As is a known fact, revisionist states continue to strengthen their deterrence and combat capability as a medium for mediation and negotiations and to pursue independent foreign policy goals. Iran in future, could provide long range surface-to-surface ballistic missiles to Russia too, as in the past the Intermediate Range Nuclear Forces (INF) Treaty did not allow Russia to develop medium and intermediate range missiles.

In recent times in February 2023, Iran under IRGC developed a cruise missile with a range of 1650kms. In addition to this, Iran has also focused on hypersonic missile capabilities which would be under the IRGC.  In 2023, Iran unveiled and tested the 1400kms Fattah hypersonic missile that could evade enemy missile defence shield.

In fact, this missile has been developed by IRGC Aerospace Force. The IRGC Aerospace Force is in charge of Iran’s surface-to-surface missiles.

In the future, Iran is hoping to possess hypersonic glide vehicles (HGVs) that could be mounted atop ballistic missiles similar to the technology being developed by the United States, Russia and China. Considering that Russian and Chinese HGV technologies are nuclear capable, Iran would then wish to pursue nuclear capable HGVs that could evade enemy missile defence systems.

That IRGC is the main force maintaining strategic missiles gives them strategic advantages vis-à-vis its adversaries. Advance missile capabilities enable IRGC to negate its combat disadvantages due to a weak air power capability. Even though Iran claims its missile prowess is for strengthening its conventional deterrence, IRGC does threaten to produce nuclear weapons should Iran feel threatened.

The IRGC is not just the institution for development and testing of missile capabilities, but they are also the medium of signaling to enemies for strengthen deterrence. Missile signaling is integral to missile deterrence.

In 2023, the IRGC Aerospace Commander, Brigadier General Amir Ali Hajizadeh added to strengthen Iran’s missile deterrence that the American military bases in the Middle East are “meat between [Iran’s] teeth and that the US Navy forces in the Indian Ocean, the Red Sea, and the Mediterranean are worthless because they are within the 2000+kilometer range of Iran’s missiles. Again, retaliating to enemy’s strikes, Qiyamah or Judgement Day, as IRGC officials call it, mentions missiles as a weapon to be used for such a strategy.

The organization also stands as an integral part of achieving Iran’s foreign policy goals among which supporting proxy groups in neighboring countries is noteworthy.

Through IRGC’s missile diplomacy, proxy groups like Hezbollah and Houthis receive missile systems from Iran that use on their adversaries.

In fact, IRGC helps Hezbollah build missile facilities in Lebanon. Not only do their receive ballistic missiles but also anti-ship cruise missiles making adversaries’ naval assets target of asymmetric groups.

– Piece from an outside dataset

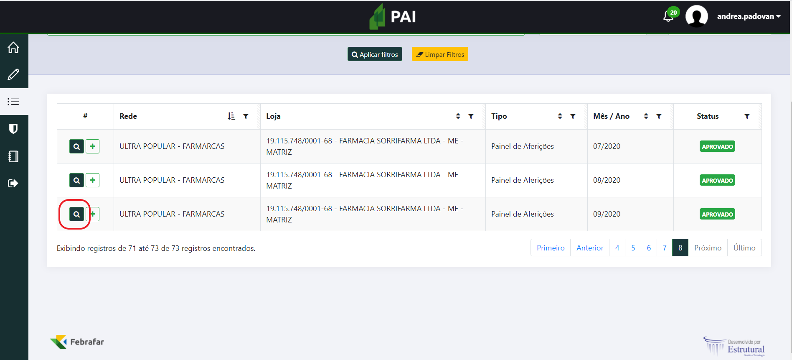Click the magnifier on 08/2020 row
The width and height of the screenshot is (792, 360).
point(76,180)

The IRGC not just provided missile systems to Houthis but, they also helped them to upgrade existing Soviet era missile system left in Yemen.

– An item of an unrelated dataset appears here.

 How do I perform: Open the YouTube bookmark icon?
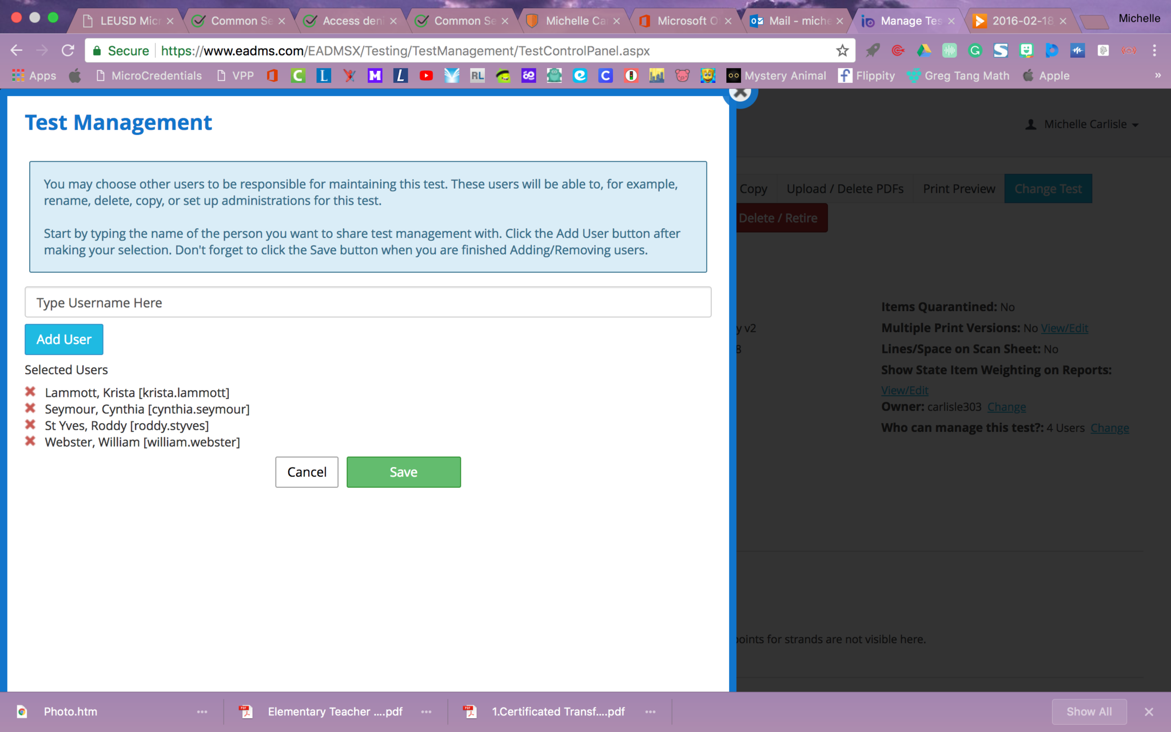click(426, 75)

Missiles will continue to remain integral to IRGC’s foreign policy objectives as well for strengthening deterrence. This is achieved through the “integrated missile network” of Iran and its allies in which IRGC is the main backbone. Should Iran ever choose to develop nuclear weapons, IRGC would need to cope with the pressure handling missile systems that could to nuclear capable especially, the ones that are proliferated.